NYC 311 Dataset
What is (are!) the data? All 311 service requests in the past 9 years. Includes several descriptors for each request, including agency directed to, description of complaint, and location of incedent.
What format is the data in? Can be exported in any major format (CSV, JSON, RDF, RSS, TSV, XML)
What are the dimensions of the data (rows and columns)? Each row is a singular complaint. Each column is a descriptor of that complaint. There are 41 of those descrptors, and 21,500,000(!!) rows for each complaint.
What are the "variables" (also known as "data items"). In a CSV these would be the column headings. Do you recognize the data types (numbers, strings, images, etc.)? * With 41 variables, there is quite a variety in what information is provided. It can, however, be generally sorted into request identifiers (id, date), agency directed to, description of request, and location of request.

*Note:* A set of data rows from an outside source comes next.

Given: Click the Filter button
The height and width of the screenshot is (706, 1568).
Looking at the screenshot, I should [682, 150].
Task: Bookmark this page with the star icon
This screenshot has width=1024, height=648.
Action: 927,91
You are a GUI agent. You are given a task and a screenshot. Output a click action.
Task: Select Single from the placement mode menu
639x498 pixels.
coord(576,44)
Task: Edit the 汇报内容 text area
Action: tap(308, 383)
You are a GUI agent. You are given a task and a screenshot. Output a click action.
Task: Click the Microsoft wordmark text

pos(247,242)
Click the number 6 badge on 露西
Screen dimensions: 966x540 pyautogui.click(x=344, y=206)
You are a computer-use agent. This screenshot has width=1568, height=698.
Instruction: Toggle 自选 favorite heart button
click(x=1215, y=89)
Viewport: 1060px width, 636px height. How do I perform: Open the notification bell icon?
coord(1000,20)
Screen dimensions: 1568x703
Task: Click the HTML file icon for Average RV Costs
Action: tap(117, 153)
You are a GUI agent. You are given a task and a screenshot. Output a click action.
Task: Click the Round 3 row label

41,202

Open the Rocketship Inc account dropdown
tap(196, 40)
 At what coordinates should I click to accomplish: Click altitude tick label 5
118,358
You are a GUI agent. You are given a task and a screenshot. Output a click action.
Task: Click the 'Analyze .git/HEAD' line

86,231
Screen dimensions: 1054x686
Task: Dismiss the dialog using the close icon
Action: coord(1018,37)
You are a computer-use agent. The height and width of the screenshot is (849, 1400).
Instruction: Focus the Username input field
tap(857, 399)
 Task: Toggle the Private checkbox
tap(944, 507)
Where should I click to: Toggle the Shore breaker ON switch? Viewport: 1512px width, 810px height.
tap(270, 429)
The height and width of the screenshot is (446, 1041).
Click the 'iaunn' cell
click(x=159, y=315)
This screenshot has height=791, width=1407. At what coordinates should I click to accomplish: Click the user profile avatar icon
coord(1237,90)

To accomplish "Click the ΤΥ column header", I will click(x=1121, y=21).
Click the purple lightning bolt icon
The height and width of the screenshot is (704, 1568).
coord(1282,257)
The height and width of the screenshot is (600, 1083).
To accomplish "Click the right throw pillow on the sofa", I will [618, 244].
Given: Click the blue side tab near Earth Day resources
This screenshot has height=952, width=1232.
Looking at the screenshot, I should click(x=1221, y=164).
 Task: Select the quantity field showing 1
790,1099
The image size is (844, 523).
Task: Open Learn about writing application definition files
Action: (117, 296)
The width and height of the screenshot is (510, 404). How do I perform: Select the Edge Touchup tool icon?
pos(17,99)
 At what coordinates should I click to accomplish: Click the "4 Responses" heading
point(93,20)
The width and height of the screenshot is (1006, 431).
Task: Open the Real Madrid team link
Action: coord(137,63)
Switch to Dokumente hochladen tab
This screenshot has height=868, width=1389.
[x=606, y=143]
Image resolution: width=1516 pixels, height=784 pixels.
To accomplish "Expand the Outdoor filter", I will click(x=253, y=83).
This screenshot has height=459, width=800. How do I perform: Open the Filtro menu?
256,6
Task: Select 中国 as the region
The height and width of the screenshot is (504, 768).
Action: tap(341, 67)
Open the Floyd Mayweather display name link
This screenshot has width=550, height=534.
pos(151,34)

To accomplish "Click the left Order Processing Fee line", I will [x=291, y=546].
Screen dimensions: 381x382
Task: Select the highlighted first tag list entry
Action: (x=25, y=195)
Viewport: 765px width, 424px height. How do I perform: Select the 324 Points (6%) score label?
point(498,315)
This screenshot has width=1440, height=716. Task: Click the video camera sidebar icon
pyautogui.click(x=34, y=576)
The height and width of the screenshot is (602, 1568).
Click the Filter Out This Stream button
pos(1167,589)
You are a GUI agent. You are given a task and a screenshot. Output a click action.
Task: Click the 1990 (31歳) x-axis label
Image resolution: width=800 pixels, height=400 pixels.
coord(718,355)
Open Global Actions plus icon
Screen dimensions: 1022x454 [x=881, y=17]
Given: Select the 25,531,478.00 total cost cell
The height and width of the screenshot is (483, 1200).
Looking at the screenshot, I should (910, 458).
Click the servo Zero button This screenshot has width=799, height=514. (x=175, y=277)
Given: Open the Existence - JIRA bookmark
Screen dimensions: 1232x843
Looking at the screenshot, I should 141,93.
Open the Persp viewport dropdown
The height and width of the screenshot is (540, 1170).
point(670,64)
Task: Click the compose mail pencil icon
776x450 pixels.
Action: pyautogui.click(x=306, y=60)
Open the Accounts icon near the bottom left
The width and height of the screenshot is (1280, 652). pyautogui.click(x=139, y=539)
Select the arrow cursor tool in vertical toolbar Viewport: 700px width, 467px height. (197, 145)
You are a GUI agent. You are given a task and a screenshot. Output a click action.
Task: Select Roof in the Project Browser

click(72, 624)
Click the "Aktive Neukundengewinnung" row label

Is there missing, incorrect, or otherwise problematic data? Location information is sometimes a bit spotty for some of the location properties, most notably location type. There's also a few columns meant for specific types of requests (like Taxi Pick Up Location) that have very few entries in them.
How and why was this data collected? This data was collected for governmental statistic keeping, most likely to monitor whether the 311 program was effective in and of itself and what city services received the most requests and complaints.
For whom is this data accurate or useful? What is this data unrepresentative of? (Who is missing and left out of the data?) This data is most useful to the government itself, as it is their services and their hotline that this data deals with. However, it could also be useful to citizens looking to pressure changes in governmental policy as well. Any problems that are not directed to 311 are left out of the data set, which includes a variety of in-person and other non-telephone-based communications.
Knowing what you know now about machine learning, what will a model trained on this data help you do? A model trained on this dataset could predict whether a certain request will be fufilled/closed based off of input parameters. This can be used as a pre-screen before filling out a request, or as a project that demonstrates whether there are biases within the system.
Are there are alternative (non-machine learning) methods you could use instead? With this much data, there's a lot of interesting statistics taht one could tease out of the dataset. These statistics can be presented in either an interactive or static project that shows trends in both reporting of and response to complaints.